A tool to create symbol table hashes for Mach-O executables (i.e. imphash for MacOS binaries).
This is a python library that can either be used in your python script or used at a command line in shell scripts. It leverages the "machoinfo" library from Mitre's CRITS.
These hashes can be used to compare OSX binaries and find similar matches. The oldest and most common technique for malware detection is still an exact match of a file hash. Exact match methods have been obsolete for several years due to morphing malware and differences in embedded configurations from kits. By finding similar binaries you can detect famlilies.
- Create a data store for associating files and their various component hashes such as symhash
- Generate and store symhash for as many known bad binaries from various families that you can find.
- When you get new files to evaluate fast, if you dont find an exact match on them, compare the symhash
- Cluster unknown files to known files using symhash
- Cluster unknown files to each other by symhash, so that you can prioritize reversing by cluster size
Author: Aaron Shelmire, Anomali Inc.
pip install symhash
OR to install from source
# Make sure you have Python and pip installed.

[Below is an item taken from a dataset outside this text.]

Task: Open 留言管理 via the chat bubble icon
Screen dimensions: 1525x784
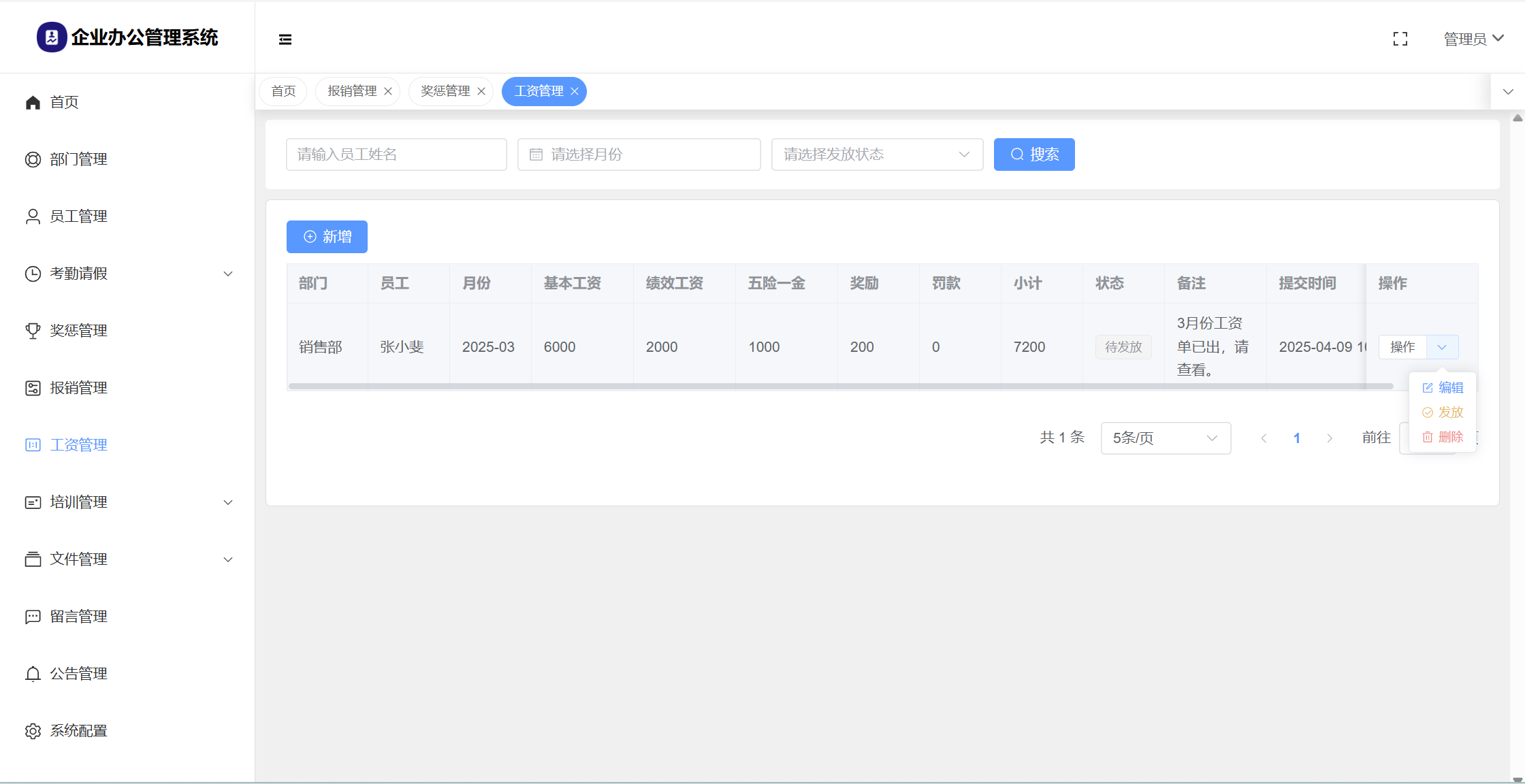Action: click(x=33, y=617)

git clone https://github.com/threatstream/symhash.git
cd symhash
pip install .
$ symhash -f "/Applications/Google Chrome.app/Contents/MacOS/Google Chrome"
Intel (64-bit) Executable 64-bit: ffa85e12c2d826723412ebd1d91cbf1f
>>> from symhash import create_sym_hash
>>> s_hash = create_sym_hash("/Applications/Google Chrome.app/Contents/MacOS/Google Chrome")
>>> s_hash
{'Intel (64-bit) Executable 64-bit': 'ffa85e12c2d826723412ebd1d91cbf1f'}
>>>
>>> f = open("/vagrant/chrome", "rb").read()
>>> from symhash import create_sym_hash
>>> s_hash = create_sym_hash(data=f)
>>> s_hash
{'Intel (64-bit) Executable 64-bit': 'ffa85e12c2d826723412ebd1d91cbf1f'}
>>>
symhash is covered under the MIT License. See LICENSE for more info.